* **Required work**: For this exercise, retype all the data exactly and exclude every image.

[Items listed in a dataset]
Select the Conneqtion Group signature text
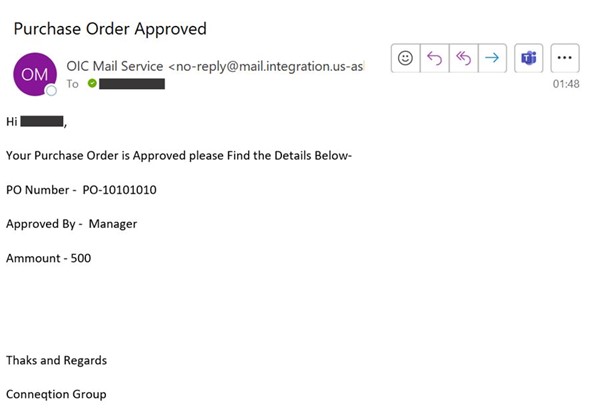point(56,394)
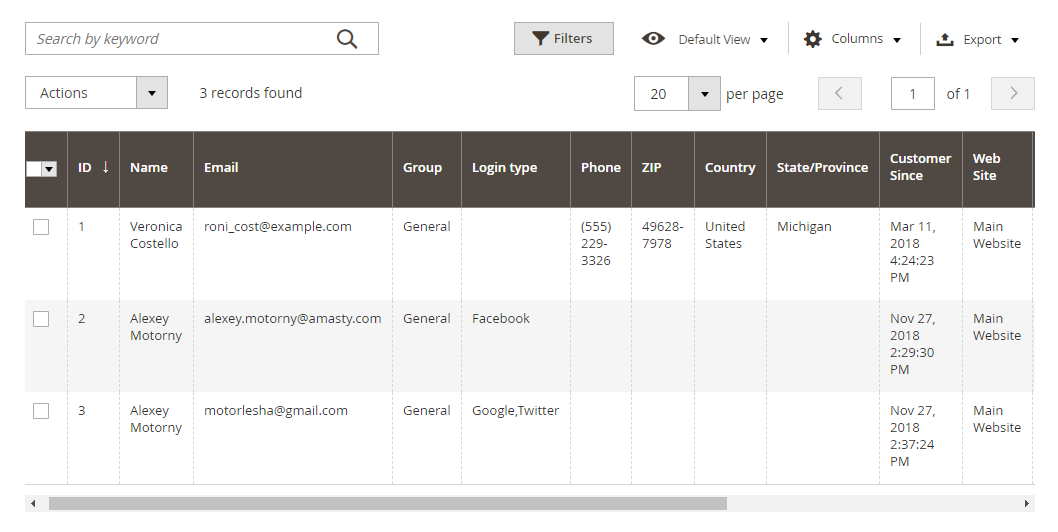Image resolution: width=1058 pixels, height=532 pixels.
Task: Click the Export upload icon
Action: coord(945,40)
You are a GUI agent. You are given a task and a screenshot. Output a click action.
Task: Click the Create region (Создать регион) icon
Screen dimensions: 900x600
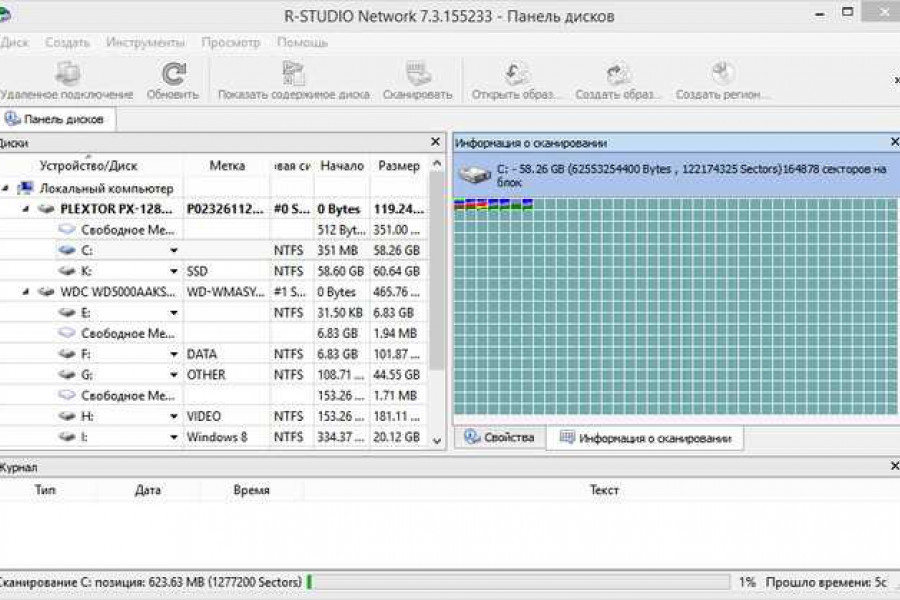[722, 74]
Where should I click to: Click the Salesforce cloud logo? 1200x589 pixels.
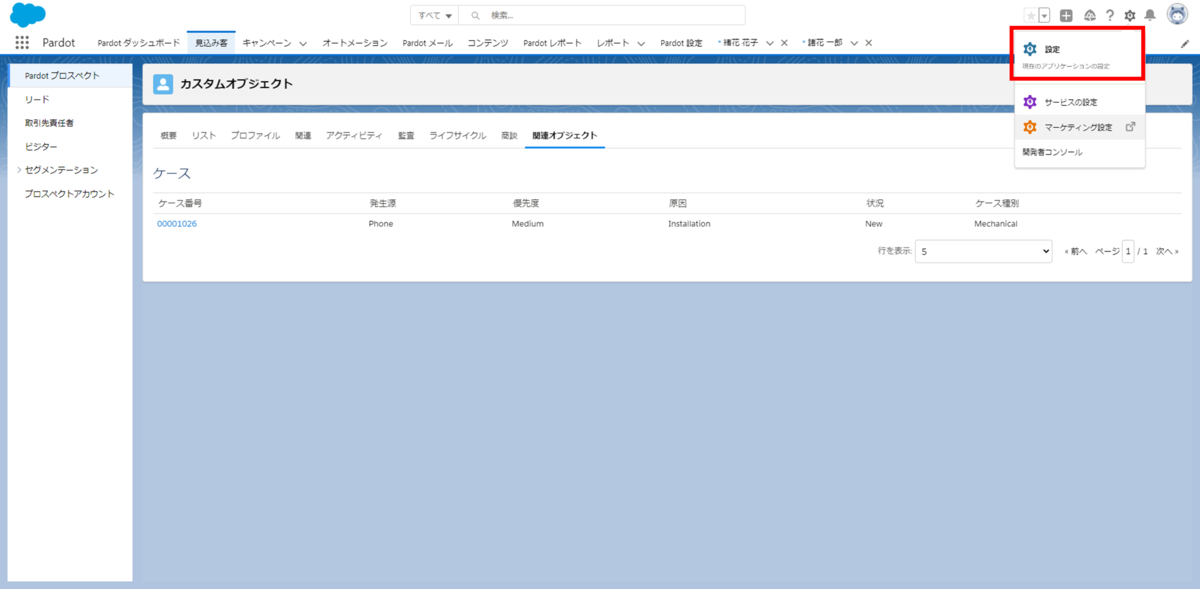(x=25, y=14)
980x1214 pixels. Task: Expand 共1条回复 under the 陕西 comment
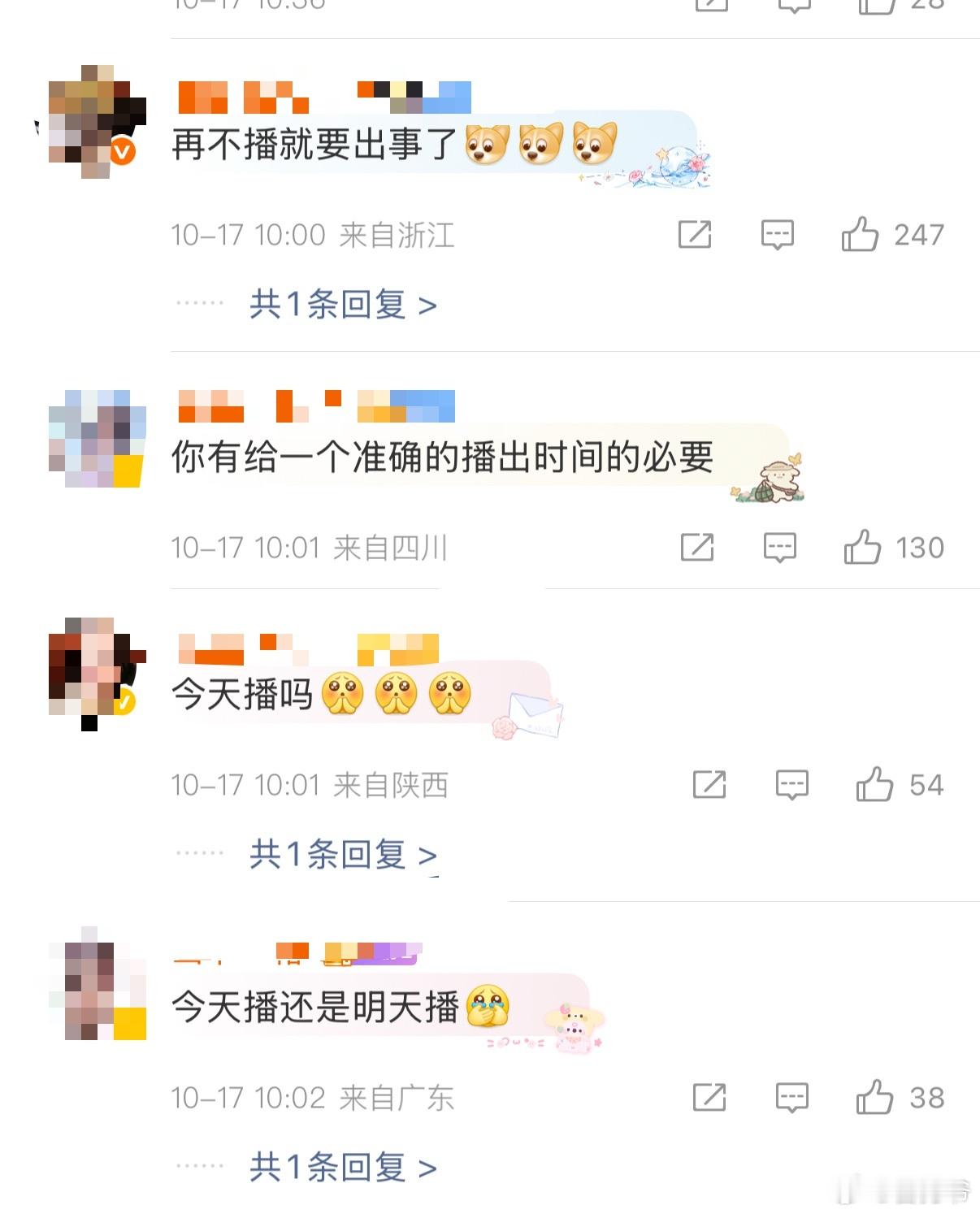(x=343, y=855)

* **Reply to the task**:
Select the Conneqtion Group signature text
point(56,394)
Image resolution: width=1058 pixels, height=532 pixels.
Task: Click the Export upload icon
Action: coord(945,40)
You are a GUI agent. You are given a task and a screenshot. Output a click action.
Task: Click the Create region (Создать регион) icon
Screen dimensions: 900x600
[722, 74]
Where should I click to: Click the Salesforce cloud logo? 1200x589 pixels.
(x=25, y=14)
980x1214 pixels. Task: Expand 共1条回复 under the 陕西 comment
(x=343, y=855)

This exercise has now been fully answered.